Data to use:
Start of Block

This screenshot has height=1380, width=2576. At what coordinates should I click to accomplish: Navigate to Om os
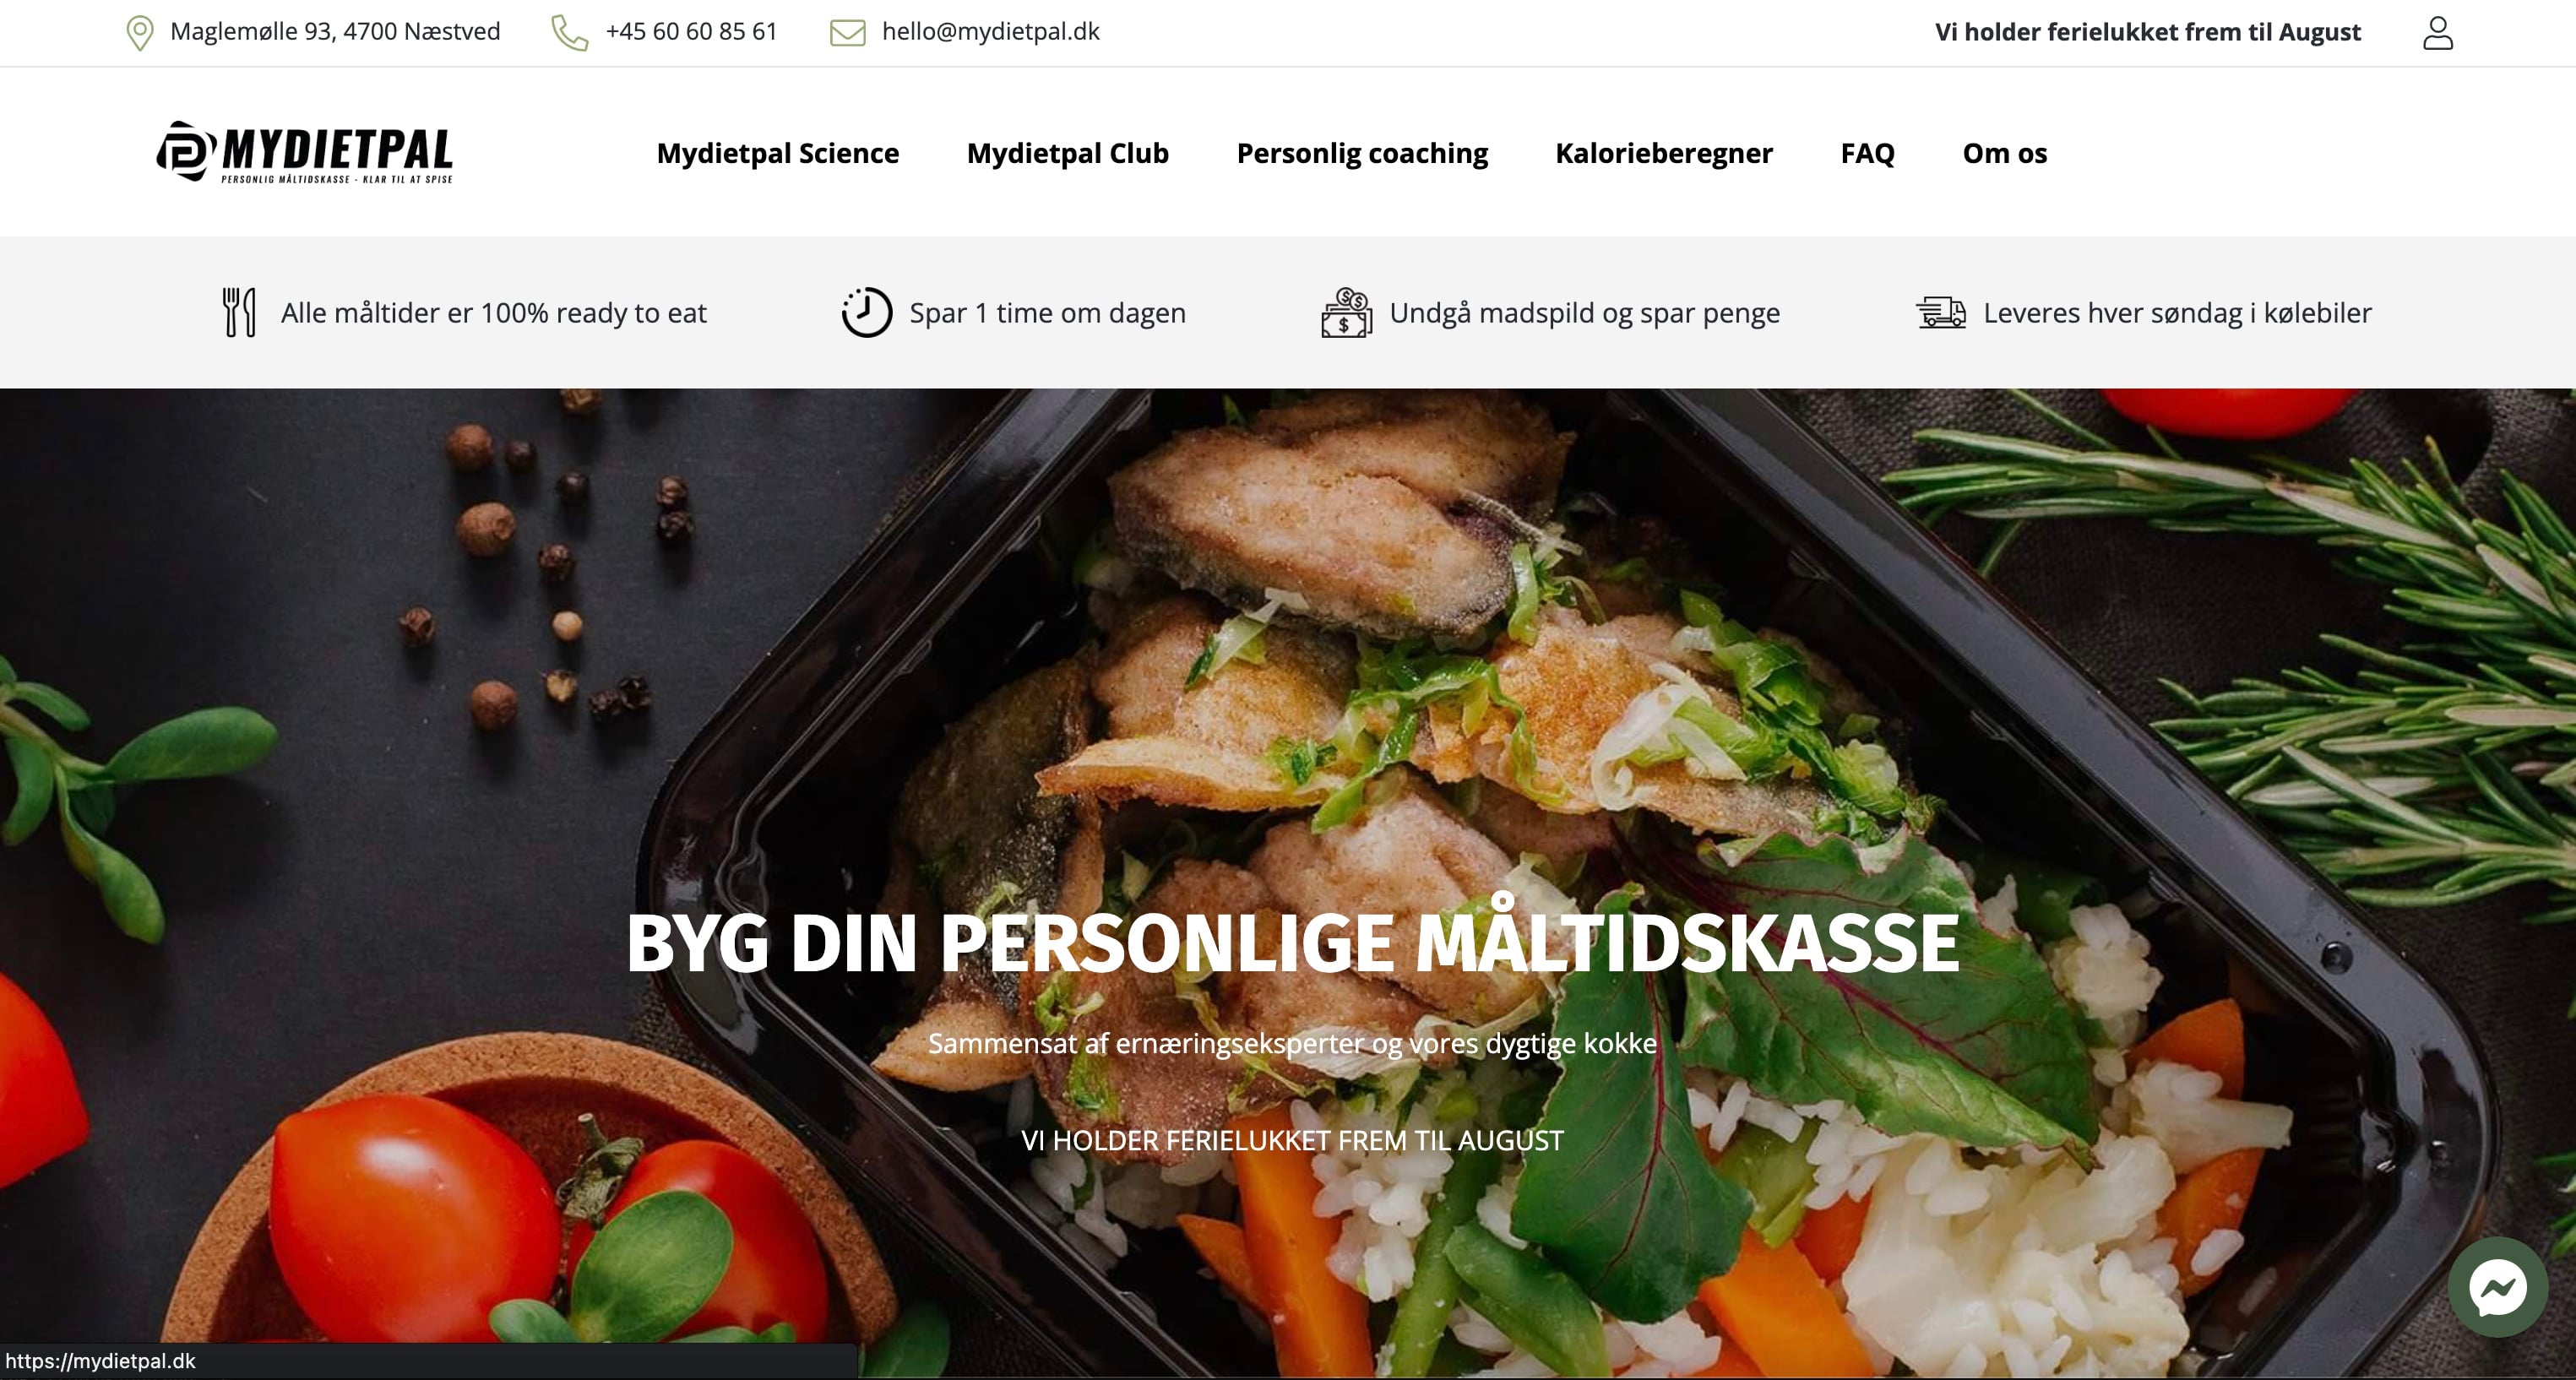[x=2004, y=153]
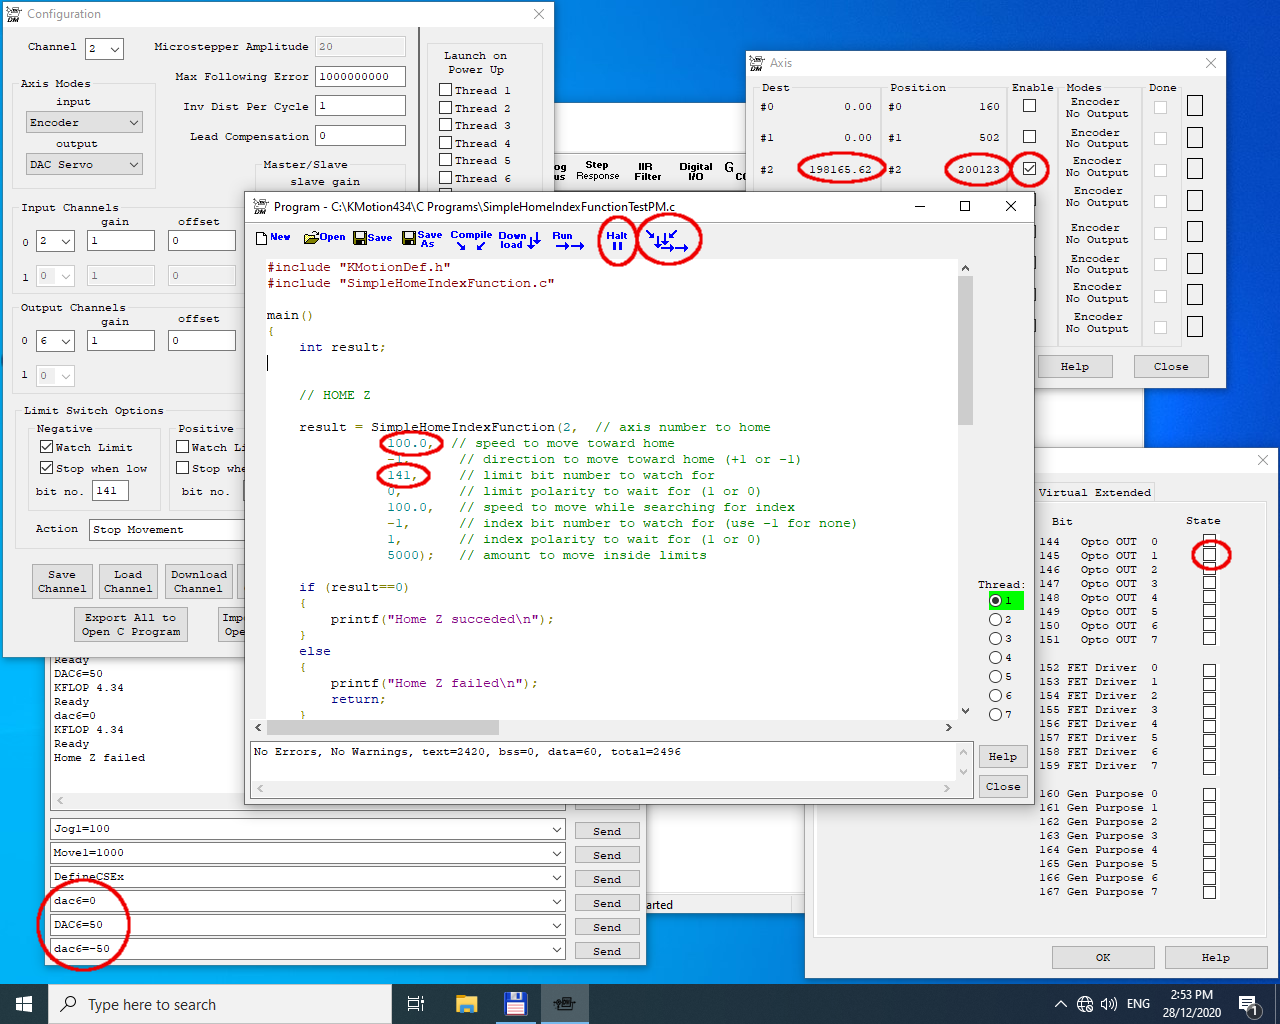Screen dimensions: 1280x1024
Task: Click the Save As toolbar icon
Action: tap(421, 239)
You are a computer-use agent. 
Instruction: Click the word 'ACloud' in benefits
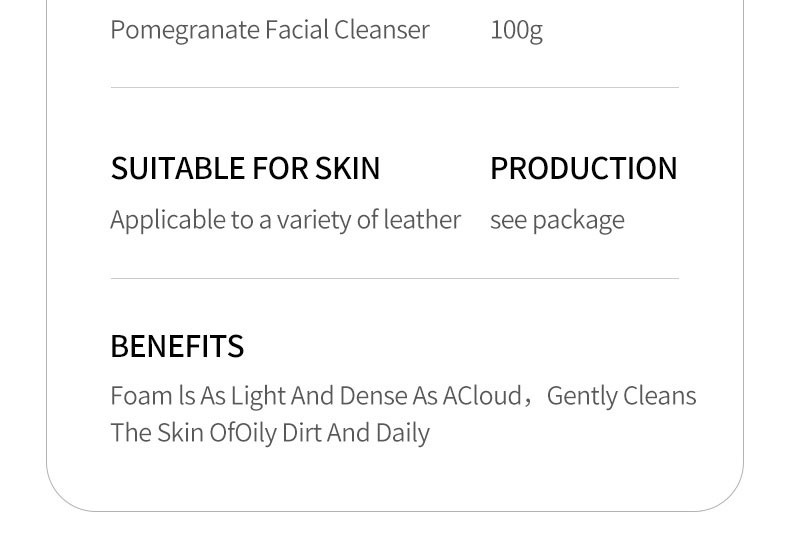482,396
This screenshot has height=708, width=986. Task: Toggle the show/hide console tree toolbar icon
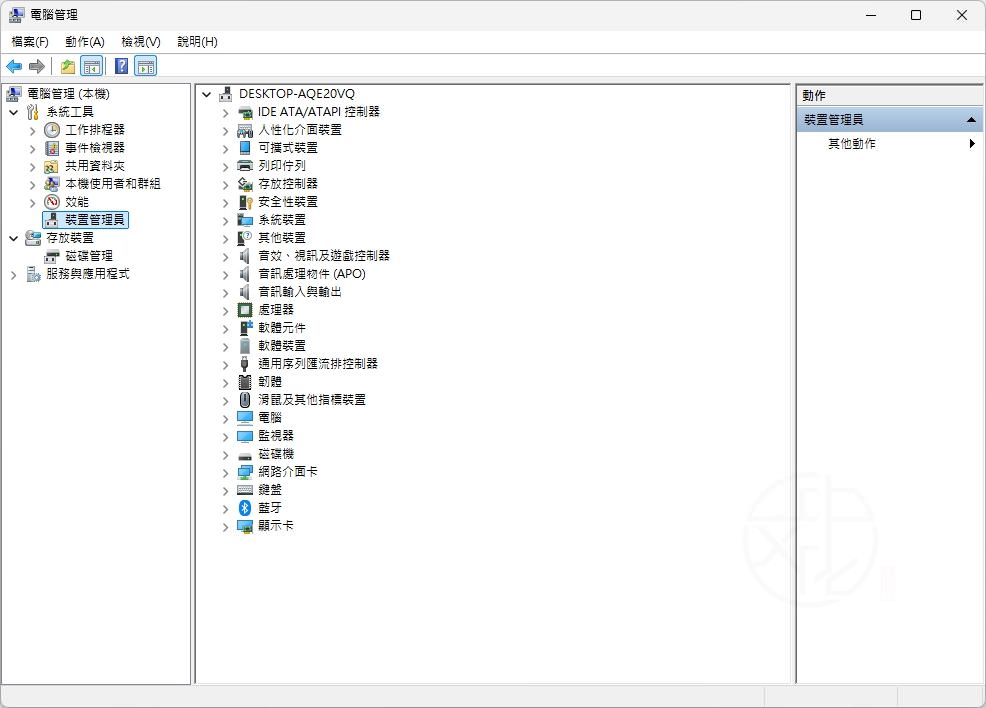click(x=91, y=66)
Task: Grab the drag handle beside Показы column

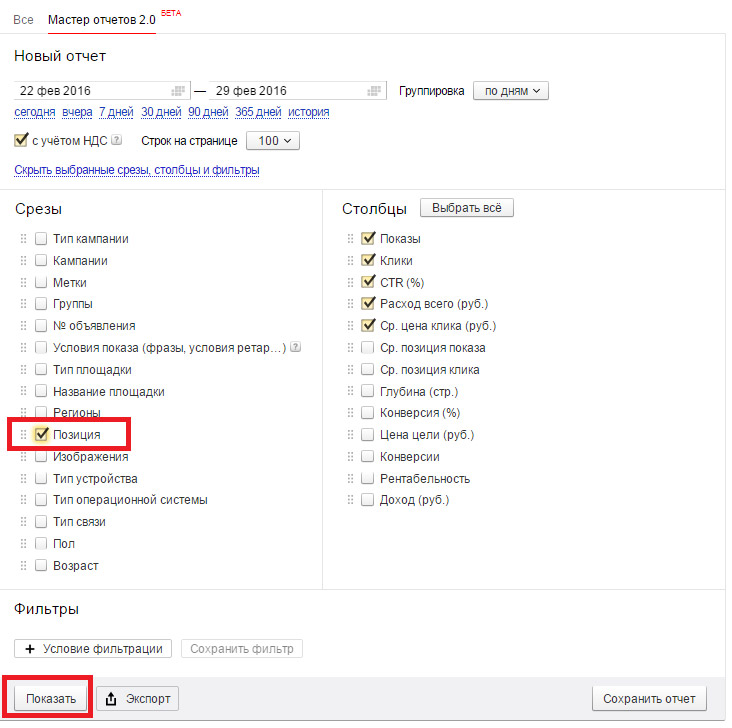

End of Block

What you should do:
Return the records verbatim, minus pictures.

Exercise output:
This screenshot has height=1380, width=2576. At what coordinates should I click to accomplish: Navigate to Om os
[x=2004, y=153]
Screen dimensions: 1280x1024
Task: Click the Save As toolbar icon
Action: tap(421, 239)
You are a computer-use agent. 
Instruction: Click the word 'ACloud' in benefits
482,396
This screenshot has height=708, width=986. Task: Toggle the show/hide console tree toolbar icon
click(x=91, y=66)
Task: Grab the drag handle beside Показы column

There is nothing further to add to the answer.